Saved data entries:
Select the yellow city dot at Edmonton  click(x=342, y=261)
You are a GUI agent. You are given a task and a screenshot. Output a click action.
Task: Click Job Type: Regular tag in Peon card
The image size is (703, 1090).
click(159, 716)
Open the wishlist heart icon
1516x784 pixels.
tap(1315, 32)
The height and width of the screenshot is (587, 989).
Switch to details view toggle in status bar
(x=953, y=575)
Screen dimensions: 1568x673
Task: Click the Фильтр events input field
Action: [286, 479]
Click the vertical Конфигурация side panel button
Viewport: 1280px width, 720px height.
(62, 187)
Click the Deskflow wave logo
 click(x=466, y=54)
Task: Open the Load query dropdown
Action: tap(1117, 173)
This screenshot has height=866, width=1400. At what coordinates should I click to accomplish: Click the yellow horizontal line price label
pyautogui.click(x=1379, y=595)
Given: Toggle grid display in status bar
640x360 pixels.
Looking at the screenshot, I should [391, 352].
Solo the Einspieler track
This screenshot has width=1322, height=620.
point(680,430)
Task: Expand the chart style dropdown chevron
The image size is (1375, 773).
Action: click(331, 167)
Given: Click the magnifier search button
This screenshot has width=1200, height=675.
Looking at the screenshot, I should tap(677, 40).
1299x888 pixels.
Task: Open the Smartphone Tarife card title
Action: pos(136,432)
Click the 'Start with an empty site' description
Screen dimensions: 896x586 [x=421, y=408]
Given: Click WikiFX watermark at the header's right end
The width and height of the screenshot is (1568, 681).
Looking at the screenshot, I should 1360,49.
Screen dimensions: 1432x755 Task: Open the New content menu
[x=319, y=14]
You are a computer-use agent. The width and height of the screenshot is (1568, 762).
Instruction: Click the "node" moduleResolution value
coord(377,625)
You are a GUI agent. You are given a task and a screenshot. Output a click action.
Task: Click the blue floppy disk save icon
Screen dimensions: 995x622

__Requirement__
Retype exactly, and only, the lines that run from the one with "The width and height of the screenshot is (1568, 681)." through the final line of the entries.

__Reply__
The width and height of the screenshot is (1568, 681).
Looking at the screenshot, I should 1360,49.
Screen dimensions: 1432x755 Task: Open the New content menu
[x=319, y=14]
You are a computer-use agent. The width and height of the screenshot is (1568, 762).
Instruction: Click the "node" moduleResolution value
coord(377,625)
You are a GUI agent. You are given a task and a screenshot. Output a click action.
Task: Click the blue floppy disk save icon
Screen dimensions: 995x622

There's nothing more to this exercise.